About this Graphic
The Dance of the Muses at Mount Helicon.
Frieze: Muses dancing around Apollo and the three graces by Thorvaldsen Danish, 19th century. 30 Inches High x 63 Inches Wide.
This frieze was executed by Bertel Thorvaldsen in the classical style in 1807. Originally created in 1804 at Montenero in 1816 Thorvaldsen made modifications to the heads of Apollo and Thalia and added a swan to the foreground. This piece was purchased by the Baron von Schubat for his villa at Montenero and can now be seen in the Thorvaldsen Museum in Copenhagen. Depicted in the relief is Apollo seated on a rock, playing the harp, with the nine muses dancing around the Three Graces.
The ancients thought that the muses along with Apollo were responsible for inspiring humans to create works of art, science and music, in fact, all learning. Their origins go back to Homer and Hesiod (the 8th or 7th century BC) but may have their roots even further back than that. The muses have sometimes been referred to as water nymphs and been associated with the spring Helicon. One myth claims that Pegasus (the winged horse) grazed his hooves at Helicon and four sacred springs erupted from the earth. The muses were thought to have been born from these springs. If that is case, then the idea of the muses stretches back to the time of Perseus, sometime in bronze-age Mycenaean Greece.

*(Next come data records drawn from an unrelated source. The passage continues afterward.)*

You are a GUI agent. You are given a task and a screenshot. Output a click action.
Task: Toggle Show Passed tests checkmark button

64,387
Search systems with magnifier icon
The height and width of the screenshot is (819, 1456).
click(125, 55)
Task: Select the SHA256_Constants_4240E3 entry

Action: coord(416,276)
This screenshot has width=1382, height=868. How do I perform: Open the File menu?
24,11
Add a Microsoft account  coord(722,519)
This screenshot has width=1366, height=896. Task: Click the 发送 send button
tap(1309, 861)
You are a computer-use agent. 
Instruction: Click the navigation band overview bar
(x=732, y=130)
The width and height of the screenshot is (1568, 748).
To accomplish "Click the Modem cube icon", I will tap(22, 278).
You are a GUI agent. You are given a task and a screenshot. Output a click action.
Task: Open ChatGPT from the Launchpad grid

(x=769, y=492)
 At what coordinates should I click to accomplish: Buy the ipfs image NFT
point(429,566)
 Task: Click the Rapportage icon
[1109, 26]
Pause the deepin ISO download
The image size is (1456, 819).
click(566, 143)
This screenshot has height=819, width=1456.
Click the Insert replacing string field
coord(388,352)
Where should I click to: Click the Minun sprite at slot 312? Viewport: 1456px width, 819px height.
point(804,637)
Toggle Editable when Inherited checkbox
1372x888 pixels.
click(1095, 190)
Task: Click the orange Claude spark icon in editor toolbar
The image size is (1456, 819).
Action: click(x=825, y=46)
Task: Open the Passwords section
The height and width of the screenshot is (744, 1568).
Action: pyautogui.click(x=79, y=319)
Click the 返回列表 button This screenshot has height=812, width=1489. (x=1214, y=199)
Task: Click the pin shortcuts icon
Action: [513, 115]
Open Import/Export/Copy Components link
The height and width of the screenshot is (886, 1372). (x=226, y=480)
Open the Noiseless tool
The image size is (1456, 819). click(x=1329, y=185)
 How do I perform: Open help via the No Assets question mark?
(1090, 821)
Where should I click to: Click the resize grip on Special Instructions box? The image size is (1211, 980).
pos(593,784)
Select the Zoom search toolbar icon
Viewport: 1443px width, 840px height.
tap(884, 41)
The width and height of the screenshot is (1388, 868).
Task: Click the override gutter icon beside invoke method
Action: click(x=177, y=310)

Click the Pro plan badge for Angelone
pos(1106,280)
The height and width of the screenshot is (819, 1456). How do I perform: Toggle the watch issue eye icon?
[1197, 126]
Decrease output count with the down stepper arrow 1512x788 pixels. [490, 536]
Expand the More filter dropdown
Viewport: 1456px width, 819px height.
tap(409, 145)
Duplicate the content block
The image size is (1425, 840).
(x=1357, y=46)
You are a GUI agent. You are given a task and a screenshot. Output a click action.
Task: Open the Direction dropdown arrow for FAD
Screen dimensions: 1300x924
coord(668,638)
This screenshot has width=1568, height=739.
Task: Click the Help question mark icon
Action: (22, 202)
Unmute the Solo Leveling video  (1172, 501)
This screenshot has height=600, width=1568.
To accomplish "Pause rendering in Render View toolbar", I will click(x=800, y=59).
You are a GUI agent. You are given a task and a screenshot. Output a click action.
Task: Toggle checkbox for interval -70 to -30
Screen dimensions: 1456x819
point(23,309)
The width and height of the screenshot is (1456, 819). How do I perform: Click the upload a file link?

For the Lydian poet Alcman (7th century BC), a composer of Spartan choral music, the muses predated the Olympian gods, being the offspring of Uranus and Gaia. There is even a tradition that ties them to the Egyptian god Osiris and associates their activity as bringers of civilization, including teaching the art of crop cultivation.
In any case, the association of the muses with particular genres in the arts was a much later Hellenistic invention.
The Muses were the nine virgin daughters of Zeus and Mnemosyne (memory personified). They were each attributed with the following:
Euterpe: Lyric poetry
Calliope: Epic poetry
Erato: Love poetry
Polyhymnia: Sacred song
They were taken seriously by artists and writers who invoked them seeking inspiration for their work or at least answers to some of their questions. Thus Virgil in his Aeneid writes
“Musa, mihi causas memora quo numine laeso quidve dolens regina deum tot volvere casus, insignem pietate virum, tot adire labores impulerit. Tantaene animis caelestibus irae?”
(Translation; Robert Fagles) “Tell me, Muse, how it all began. Why was Juno outraged? What could wound the Queen of the Gods with all her power? Why did she force a man, so famous for his devotion, to brave such rounds of hardship, bear such trials? Can such rage inflame the immortals’ hearts?”